My doubts rest on a number of factors. First, while granting that Gingrich’s multiple marriages and admitted adulterous affair hold no appeal for social conservatives, his current marriage to Callista has always struck me as obviously genuine and happy — and even sort of sweet. While stipulating that no outsider can possibly know what’s really going on in a politician’s personal life (see: Edwards, John), I’ve witnessed the Gingriches in semi-private — and Tweeted about it, like a lout — and it’s no exaggeration to say that Newt dotes on his wife. Not in a marching-the-missus-on-stage-let’s-give-her-a-round-of-applause sort of way, but in an awkward, heartfelt way that’s hard to fake and a bit embarrassing to behold.
Consider also the public record: shortly after declaring his candidacy, Gingrich took off on a two-week Greek cruise, supposedly at his wife’s insistence. In political terms, that’s utterly reckless. But Newt capitulated! Which is basically the opposite of tackily exploiting one’s family for political advantage and, in its way, a testimony to the importance he places on his marriage. And I doubt Newt took the equally reckless step of opening a million-dollar Tiffany’s line of credit because he likes outfitting himself in handsome cufflinks. Maybe I’m wrong, but I’ve always felt that this sort of thing conveys to the public, and maybe that’s one reason Gingrich hasn’t yet encountered many problems with social conservatives.
Next, consider the Romneys’ marriage: a 42-year-long, thoroughly traditional affair in which husband and wife appear to have been lifted from central casting for a “high-powered political couple” — both slightly brittle and affecting a sort of willed cordiality, but thoroughly decent, pleasant people who you’d never imagine scandalizing anyone. Three points here: First, it strikes me as slightly unbecoming when decent, pleasant people seek to exploit their marriage the way the ad does — and I’ll bet it strikes other people that way, too. Second, how effective is it, at this point, to tout the length of one’s marriage? Herman Cain’s defense against all the charges of sexual harassment and adulterous affairs was that he’d been married to the same woman for 43 years. For Romney to echo that line so soon after Cain’s self-immolation seems…well, an odd choice.

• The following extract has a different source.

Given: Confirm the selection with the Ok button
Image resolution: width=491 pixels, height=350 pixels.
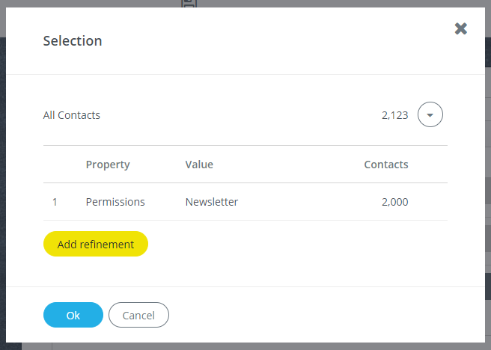Looking at the screenshot, I should [73, 315].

Finally, a dog-whistle attack that combines marriage and religious faith and aims to appeal to social conservatives — if indeed that’s what’s going on — seems a bit reckless to me if the person launching that attack is a Mormon. While stipulating that a candidate’s religious faith (or lack thereof) should never be an issue, Romney’s Mormonism certainly is an issue in places like Iowa. Appealing to puritanical social conservatives, who tend to be evangelical Christians, on the basis of one’s faith and marriage would seem to risk sounding the wrong kind of dog whistle — since, when many evangelicals think “Mormonism” and “marriage,” a different image leaps to mind than perhaps the one Romney intends.